One major problem, though, is finding an appropriate location for the cache. To avoid any legal issues, it should always be placed on land you own or that is publicly owned. Several times I’ve heard a recommendation of using cemeteries for cache locations. This is an extremely bad idea. Think about it. Just as you get the hole dug, along comes Officer Friendly, who is very curious to hear your reasoning for being in the cemetery in the middle of the night with a shovel.

Another issue with this type of DIY cache is inaccessibility for rotation and inspection. Remember, these PVC tubes are generally meant to be buried. The idea is to fill them with supplies that will last quite a long time. You’re not going to be digging these up every six months to rotate out canned goods and such. Once buried, it is there to stay until you truly need it. That’s usually how caches work. Because of this, most people don’t store their “good” stuff in a cache.

Might a storage unit survival cache be a viable option?

One option worth considering is to utilize a storage unit as a cache location. Once, these self-storage facilities were most often found in the seedier parts of the city but today they are everywhere. Here in the upper Midwest, I find them out in the sticks as well as in urban areas. There are usually different size units available, from the size of a closet to as big as a two-car garage. For our survival cache purposes, the smallest will usually suffice.

Quite often you’ll find these facilities are climate controlled, so you don’t have to worry about your stuff freezing or going bad in the heat of summer. While there is a cost involved, these units could serve a dual purpose. Not only could you stash some emergency gear there, you could clean out some of the clutter in your home and store it here as well. You know, the stuff you don’t really need on hand but you don’t want to throw away – kids memorabilia, household goods you’re saving for your child’s first apartment, old clothes that you keep promising to yourself you’re going to fit into again.

···

Your instructions: Duplicate the passage on survival caches from "One major problem, though, is" to "with a shovel.". The records that follow were taken from a different source.

Entries:
···

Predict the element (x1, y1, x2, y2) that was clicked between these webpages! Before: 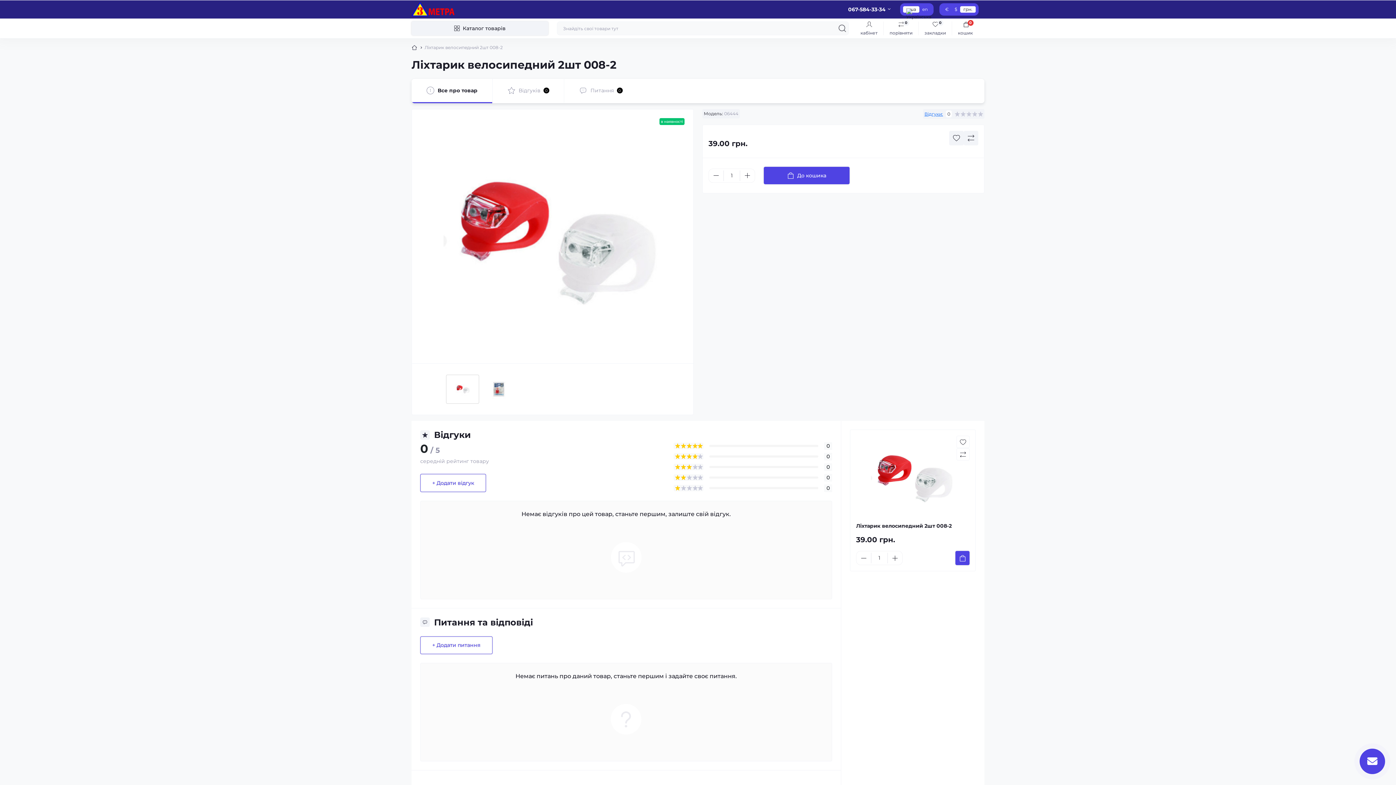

···

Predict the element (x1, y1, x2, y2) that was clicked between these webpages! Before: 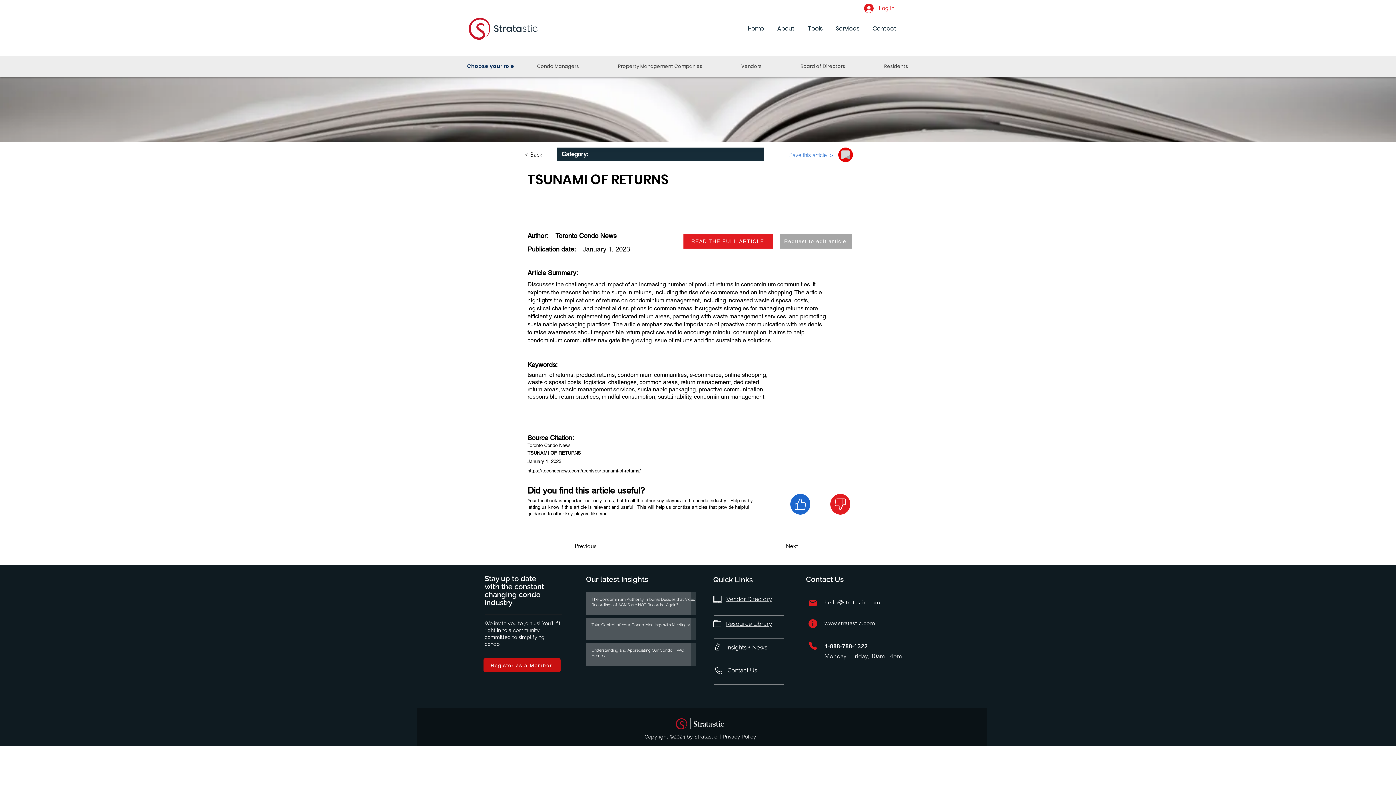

···

Written solution:
One major problem, though, is finding an appropriate location for the cache. To avoid any legal issues, it should always be placed on land you own or that is publicly owned. Several times I’ve heard a recommendation of using cemeteries for cache locations. This is an extremely bad idea. Think about it. Just as you get the hole dug, along comes Officer Friendly, who is very curious to hear your reasoning for being in the cemetery in the middle of the night with a shovel.